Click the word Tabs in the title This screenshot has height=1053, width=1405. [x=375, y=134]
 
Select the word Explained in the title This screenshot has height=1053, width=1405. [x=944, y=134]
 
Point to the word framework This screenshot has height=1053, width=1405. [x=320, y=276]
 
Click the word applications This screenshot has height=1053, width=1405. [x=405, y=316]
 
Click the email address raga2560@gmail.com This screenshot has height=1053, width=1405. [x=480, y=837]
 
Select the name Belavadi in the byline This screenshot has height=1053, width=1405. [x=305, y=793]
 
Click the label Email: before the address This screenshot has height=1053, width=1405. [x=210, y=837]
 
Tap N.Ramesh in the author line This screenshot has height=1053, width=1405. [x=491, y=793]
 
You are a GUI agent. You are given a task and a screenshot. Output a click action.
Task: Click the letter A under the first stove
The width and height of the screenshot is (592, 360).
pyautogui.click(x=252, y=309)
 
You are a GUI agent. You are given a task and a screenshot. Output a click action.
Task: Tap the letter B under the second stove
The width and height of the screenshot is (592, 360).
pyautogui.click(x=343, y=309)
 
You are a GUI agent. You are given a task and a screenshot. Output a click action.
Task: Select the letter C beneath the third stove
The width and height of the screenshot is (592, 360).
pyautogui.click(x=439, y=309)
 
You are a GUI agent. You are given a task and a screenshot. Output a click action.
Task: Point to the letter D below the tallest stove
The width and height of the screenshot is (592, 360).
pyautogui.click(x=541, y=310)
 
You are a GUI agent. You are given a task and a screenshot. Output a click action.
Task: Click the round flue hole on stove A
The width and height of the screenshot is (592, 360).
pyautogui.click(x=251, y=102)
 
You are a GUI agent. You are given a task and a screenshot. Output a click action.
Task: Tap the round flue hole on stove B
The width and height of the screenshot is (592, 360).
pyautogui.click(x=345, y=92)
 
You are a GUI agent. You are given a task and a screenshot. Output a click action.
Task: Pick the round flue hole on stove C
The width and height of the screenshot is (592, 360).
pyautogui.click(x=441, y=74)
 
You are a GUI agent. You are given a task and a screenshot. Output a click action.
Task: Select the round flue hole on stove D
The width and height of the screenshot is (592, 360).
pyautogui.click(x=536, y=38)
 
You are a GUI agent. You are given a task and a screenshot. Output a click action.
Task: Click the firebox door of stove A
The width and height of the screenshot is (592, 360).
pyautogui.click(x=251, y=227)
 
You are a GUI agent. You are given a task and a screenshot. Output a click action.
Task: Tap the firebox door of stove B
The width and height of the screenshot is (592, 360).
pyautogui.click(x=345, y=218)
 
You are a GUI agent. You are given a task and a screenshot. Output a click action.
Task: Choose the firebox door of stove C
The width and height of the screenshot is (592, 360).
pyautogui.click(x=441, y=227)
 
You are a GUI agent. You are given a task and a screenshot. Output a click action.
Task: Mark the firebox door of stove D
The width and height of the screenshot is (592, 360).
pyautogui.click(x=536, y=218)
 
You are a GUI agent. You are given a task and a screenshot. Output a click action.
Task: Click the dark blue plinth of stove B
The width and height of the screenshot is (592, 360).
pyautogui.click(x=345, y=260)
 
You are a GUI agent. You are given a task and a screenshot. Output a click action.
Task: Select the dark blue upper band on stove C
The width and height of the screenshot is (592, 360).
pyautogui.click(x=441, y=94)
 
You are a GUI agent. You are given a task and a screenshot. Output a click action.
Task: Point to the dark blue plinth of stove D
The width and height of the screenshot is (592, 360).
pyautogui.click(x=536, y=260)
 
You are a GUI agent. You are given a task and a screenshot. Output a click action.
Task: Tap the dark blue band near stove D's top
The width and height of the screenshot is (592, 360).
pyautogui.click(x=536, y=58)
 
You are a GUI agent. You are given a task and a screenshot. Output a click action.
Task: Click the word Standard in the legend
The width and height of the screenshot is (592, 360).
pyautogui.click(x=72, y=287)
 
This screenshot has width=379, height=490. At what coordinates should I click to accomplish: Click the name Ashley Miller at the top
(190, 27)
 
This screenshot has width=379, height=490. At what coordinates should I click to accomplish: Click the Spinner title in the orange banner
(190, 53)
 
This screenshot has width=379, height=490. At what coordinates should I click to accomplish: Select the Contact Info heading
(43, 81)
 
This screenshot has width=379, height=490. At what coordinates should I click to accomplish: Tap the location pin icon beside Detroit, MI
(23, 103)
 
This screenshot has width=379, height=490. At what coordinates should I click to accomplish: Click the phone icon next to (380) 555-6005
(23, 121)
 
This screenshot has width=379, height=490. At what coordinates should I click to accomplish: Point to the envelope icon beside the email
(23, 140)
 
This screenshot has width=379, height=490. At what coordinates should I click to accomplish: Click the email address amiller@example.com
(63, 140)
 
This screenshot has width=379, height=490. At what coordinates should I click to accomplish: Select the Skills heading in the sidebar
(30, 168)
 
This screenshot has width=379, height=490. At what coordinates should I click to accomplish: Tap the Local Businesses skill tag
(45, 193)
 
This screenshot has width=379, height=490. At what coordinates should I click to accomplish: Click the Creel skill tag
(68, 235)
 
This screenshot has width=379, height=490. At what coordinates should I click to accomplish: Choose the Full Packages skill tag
___
_Stated goal:_
Rewrite the material from its first line down to and including the line with "Click the email address raga2560@gmail.com", replacing "applications" with "programs" and keeping everything else unchanged.

_Problem solution:_
Click the word Tabs in the title This screenshot has height=1053, width=1405. [x=375, y=134]
 
Select the word Explained in the title This screenshot has height=1053, width=1405. [x=944, y=134]
 
Point to the word framework This screenshot has height=1053, width=1405. [x=320, y=276]
 
Click the word programs This screenshot has height=1053, width=1405. [x=405, y=316]
 
Click the email address raga2560@gmail.com This screenshot has height=1053, width=1405. [x=480, y=837]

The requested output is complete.